MySQL Bugs: #53580: abort() in multi-threaded index rebuild on node restart

Bug #53580	abort() in multi-threaded index rebuild on node restart
Submitted:	11 May 2010 17:40	Modified:	25 May 2010 9:45
Reporter:	Hartmut Holzgraefe	Email Updates:
Status:	Closed	Impact on me:	None
Category:	MySQL Cluster: Cluster (NDB) storage engine	Severity:	S2 (Serious)
Version:	mysql-5.1-telco-6.2	OS:	Linux
Assigned to:	Jonas Oreland	CPU Architecture:	Any
Tags:	mysql-cluster-6.3.32

Description:
crash happens in Dbtux::mt_buildIndexFragment_wrapper() on line 49 in 
storage/ndb/src/kernel/blocks/dbtux/DbtuxBuild.cpp

 48     if (!(UintPtr(ptr) - UintPtr(req->mem_buffer) <= req->buffer_size))
 49       abort();

How to repeat:
...

Suggested fix:
?

first occurred after a power failure

A patch for this bug has been committed. After review, it may
be pushed to the relevant source trees for release in the next
version. You can access the patch from:

  http://lists.mysql.com/commits/108990

3099 Jonas Oreland	2010-05-24
      ndb - bug#53580 - fix bug that caused alloc(#requested, #min) to sometimes allocate less than #min, causing later problems

A patch for this bug has been committed. After review, it may
be pushed to the relevant source trees for release in the next
version. You can access the patch from:

  http://lists.mysql.com/commits/108992

3202 Jonas Oreland	2010-05-24
      ndb - bug#53580 - part II (>= 6.3) - ndbrequire that we got what we asked for during mtoib

Pushed into 5.1.44-ndb-6.3.34 (revid:jonas@mysql.com-20100524080154-74syl9t60ohrfl9j) (version source revid:jonas@mysql.com-20100524080154-74syl9t60ohrfl9j) (merge vers: 5.1.44-ndb-6.3.34) (pib:16)

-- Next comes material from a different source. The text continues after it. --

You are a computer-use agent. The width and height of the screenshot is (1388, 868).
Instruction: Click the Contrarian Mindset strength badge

Pushed into 5.1.44-ndb-7.0.15 (revid:jonas@mysql.com-20100524080447-jl195st9spefjway) (version source revid:jonas@mysql.com-20100524080447-jl195st9spefjway) (merge vers: 5.1.44-ndb-7.0.15) (pib:16)

DOCS: A bug in internal buddy allocator could make
"alloc(#wanted, #min)" which should try to allocate #wanted, but is allowed to allocate between #wanted-#min to allocate less than #min, causing problem during multi-threaded ordered index build.

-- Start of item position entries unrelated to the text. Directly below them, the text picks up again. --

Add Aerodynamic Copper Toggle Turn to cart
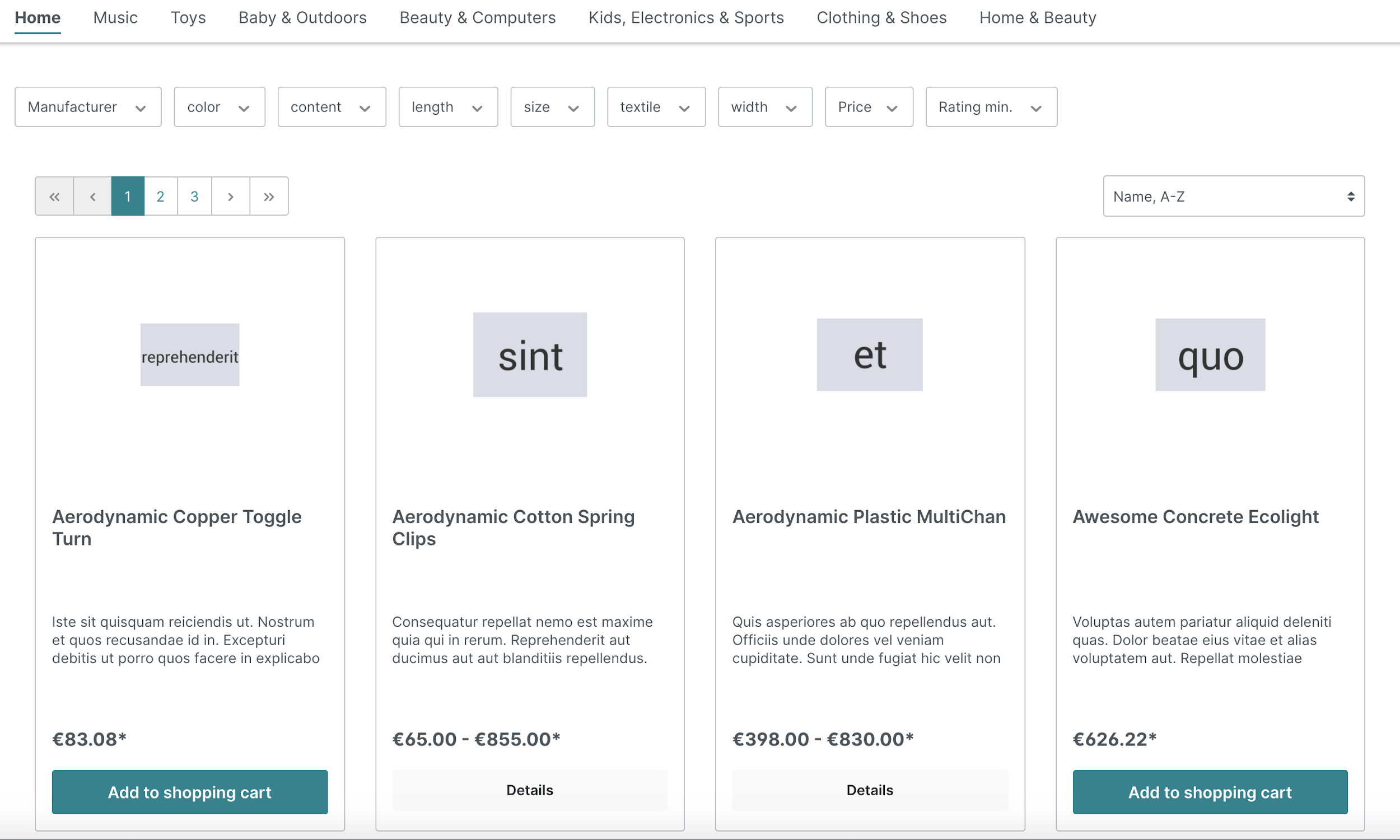This screenshot has width=1400, height=840. tap(189, 792)
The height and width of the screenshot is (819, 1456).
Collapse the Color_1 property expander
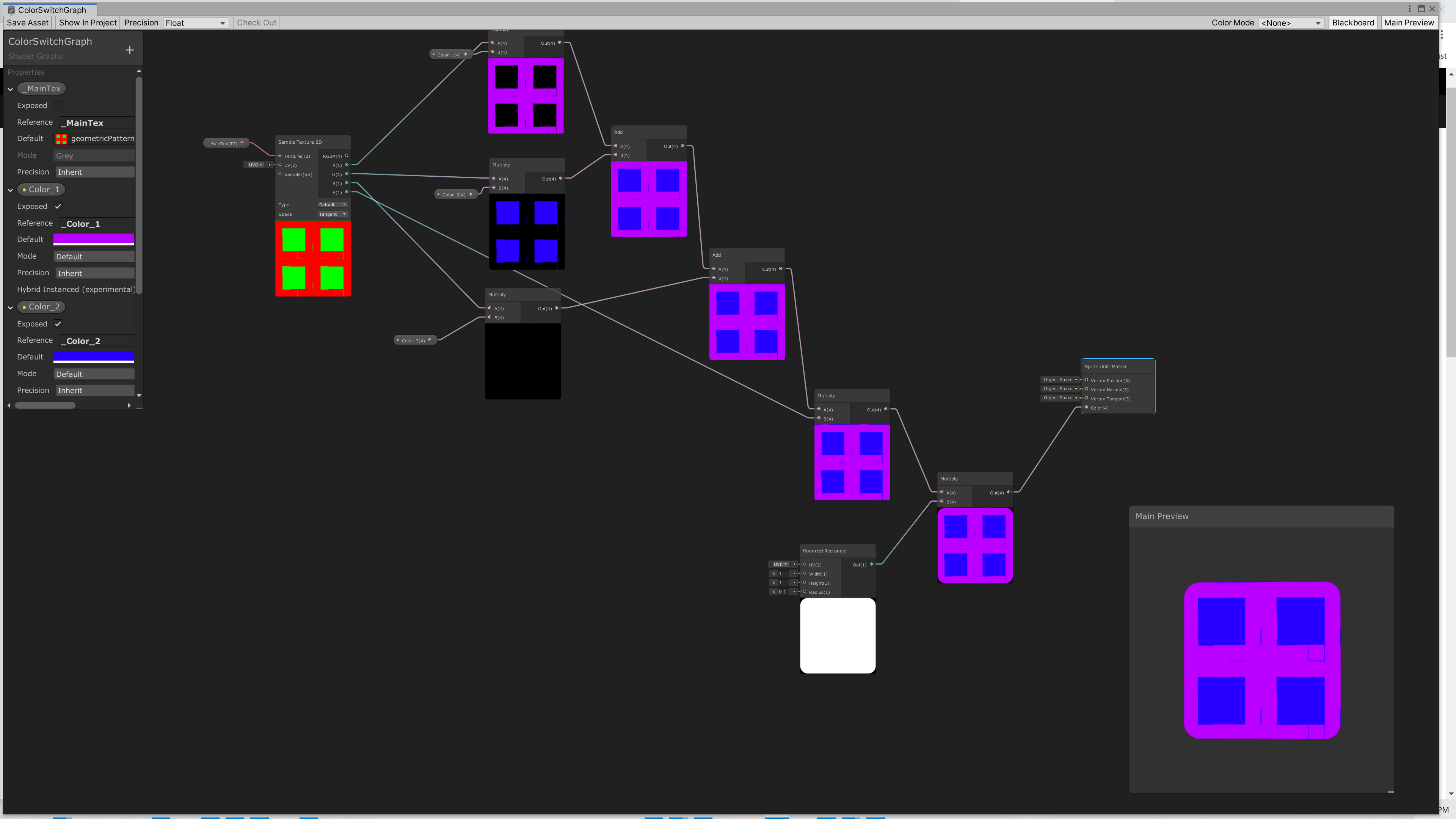(x=10, y=190)
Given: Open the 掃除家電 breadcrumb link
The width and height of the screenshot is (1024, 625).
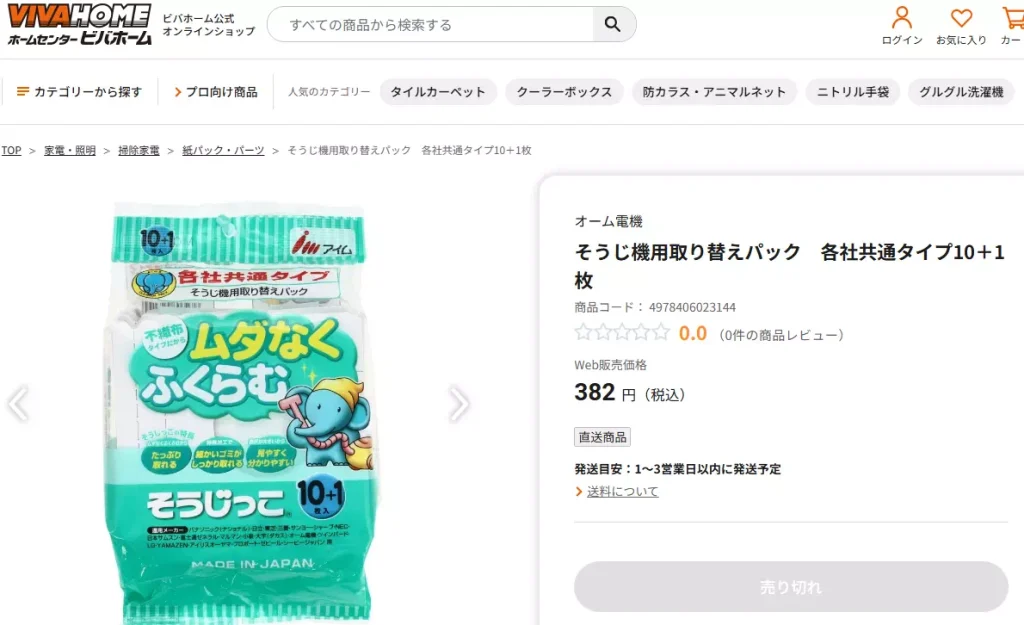Looking at the screenshot, I should tap(138, 150).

Note: this could also theoretically(but unlikely) cause
problems in other areas of code.

pushed to 6.2.19, 6.3.34, 7.0.15 and 7.1.4

Documented bugfix in the NDB-6.2.19, 6.3.34, 7.0.15, and 7.1.4 changelogs, as follows:

      An internal buffer allocator used by NDB has the form 
      'alloc(*wanted*, *minimum*)' and attempts to allocate *wanted* 
      pages, but is permitted to allocate a smaller number of pages 
      between *wanted* and *minimum*. However, this allocator could 
      sometimes allocate fewer than *minimum* pages, causing problems 
      with multi-threaded builds of ordered indexes.

Closed.

Would this explain a rare bug I have seen?

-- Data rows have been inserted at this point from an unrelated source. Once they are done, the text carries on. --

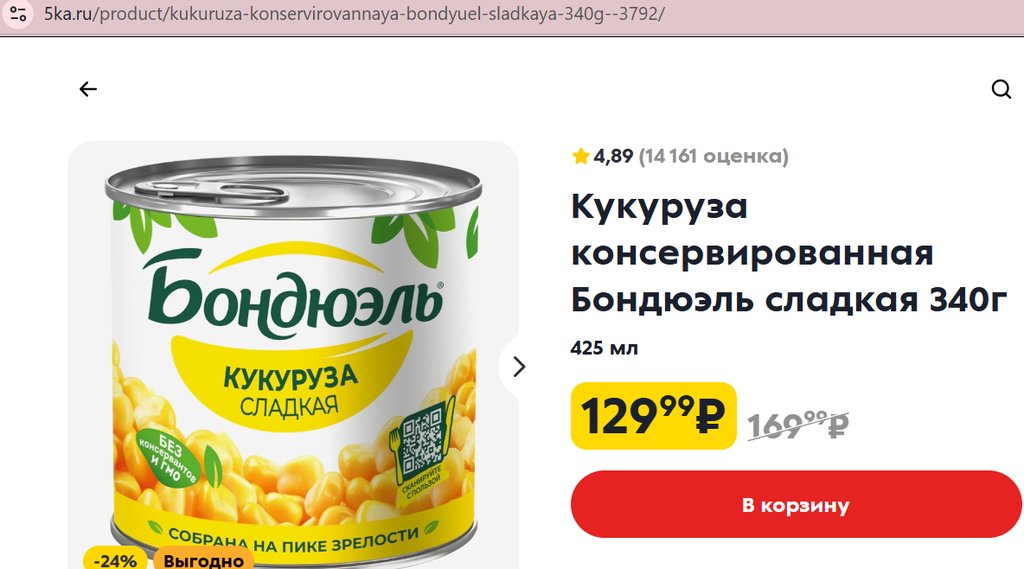Click the can's pull-tab lid

[x=212, y=191]
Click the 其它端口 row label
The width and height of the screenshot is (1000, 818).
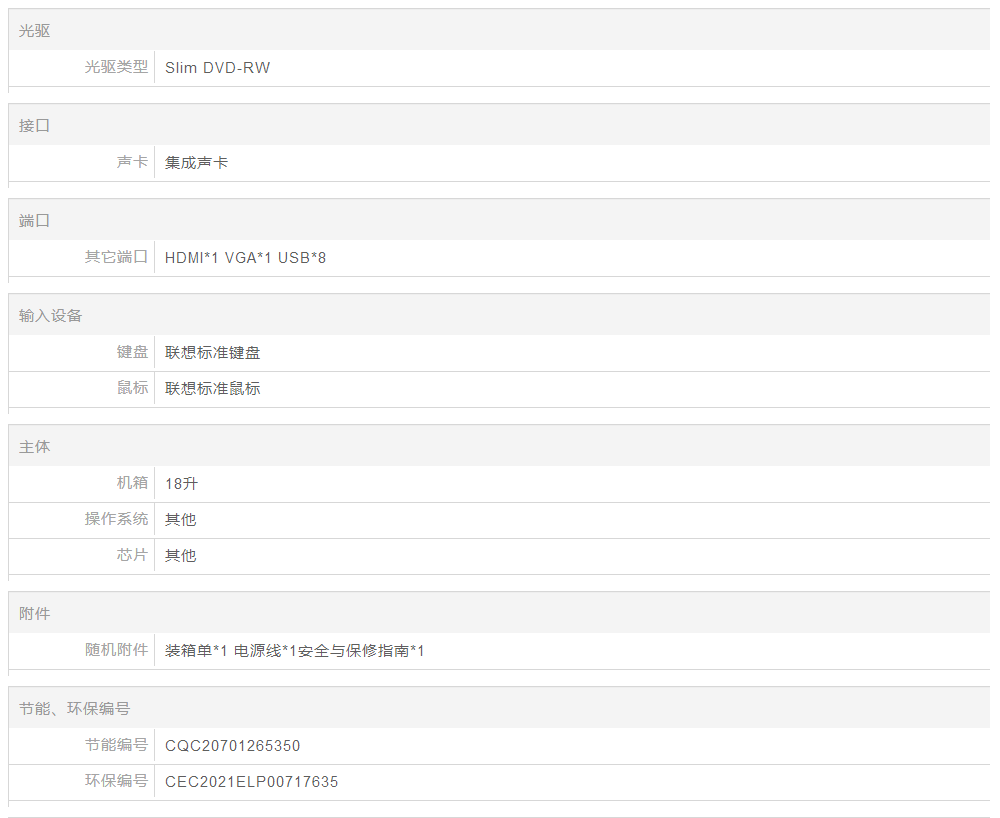click(116, 257)
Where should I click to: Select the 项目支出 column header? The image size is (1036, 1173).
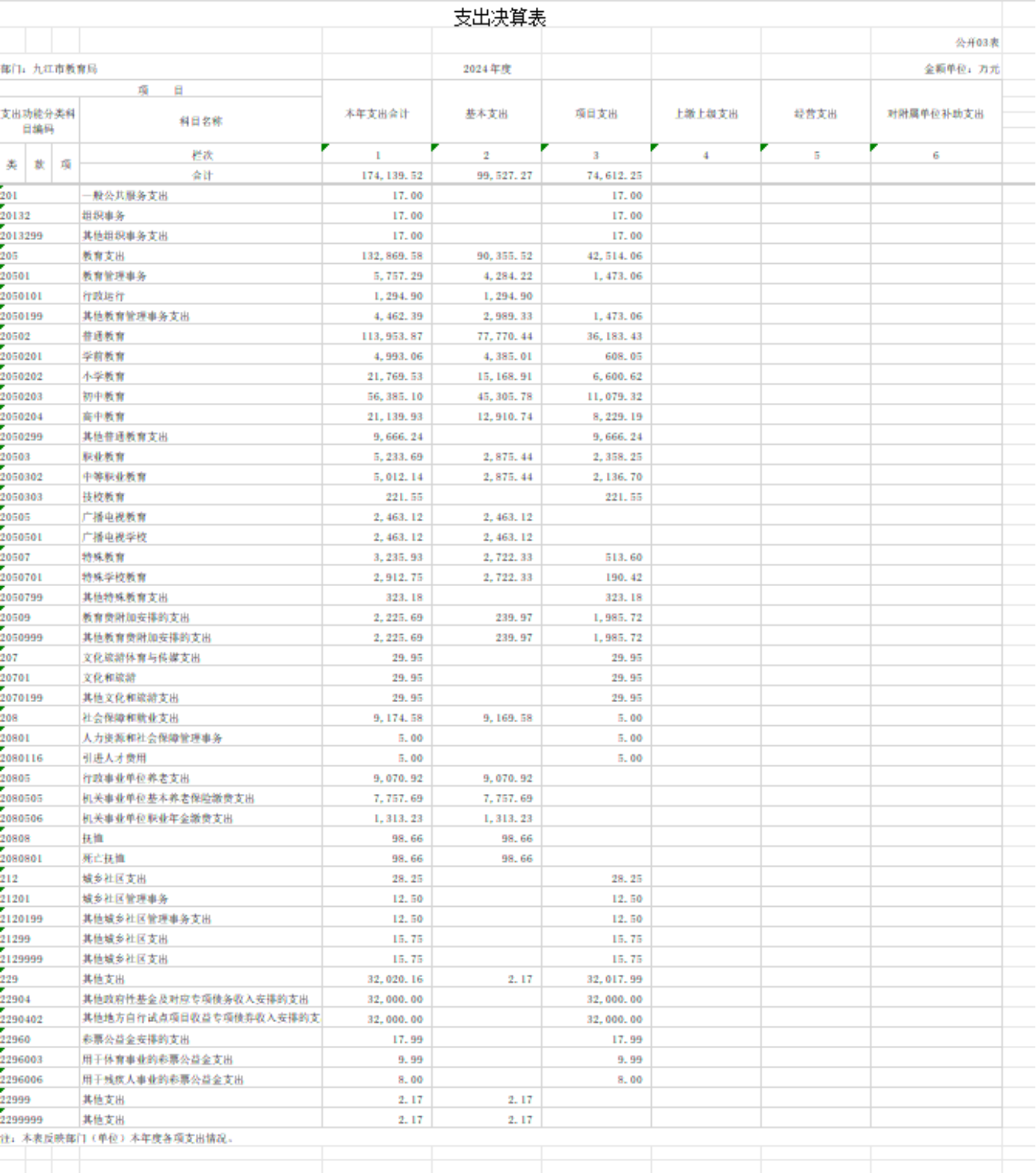pyautogui.click(x=596, y=113)
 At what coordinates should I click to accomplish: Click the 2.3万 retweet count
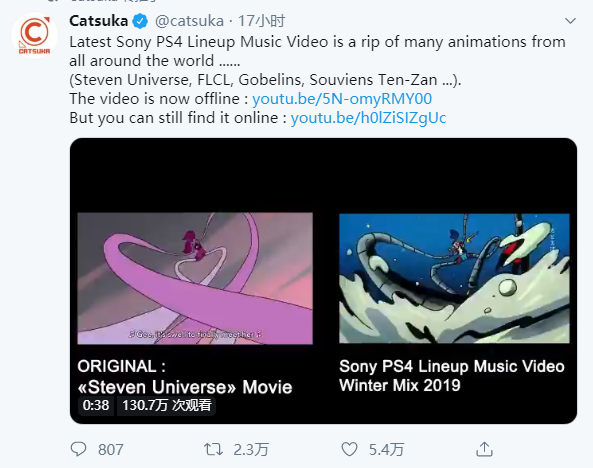pyautogui.click(x=251, y=450)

Namely (an arbitrary example):

A unique hash index exists for column varchar column (say abc) NULL is allowed called index1. (as hash only, no btree NULL is fine).

A row exists where abc = 'hello world'

An update (made via mysqld) reset abc to NULL. (abc = NULL where abc = 'hello world').

Now you try to set another row to abc = 'hello world', you get duplicate key exists for '' now.

I wrote some code using the C++ NDB API and found the following.

I readTuple for index1, looking for abc = 'hello world'.

Firstly:

 * A row is found!! this should not be the case.
 * On reading the row, the value for abc = NULL!!

So the data is changed but the index has been updated.

Rebuilding the indexes fixes this but it's a bit of concern for apps, which uses these type of indexes.

I am using mysql cluster 7.0.13.

If this indeed would fix this bug, when is a General Available due? I see that 7.1.3 (latest GA) doesn't have it yet...

Many Thanks.

Ricky

p.s. If I can re-create this in lab, I'll update on how to replicate it.  It's a strange one, that the data gets updated to NULL but the index entry for it still exists cause duplicate error where there is none.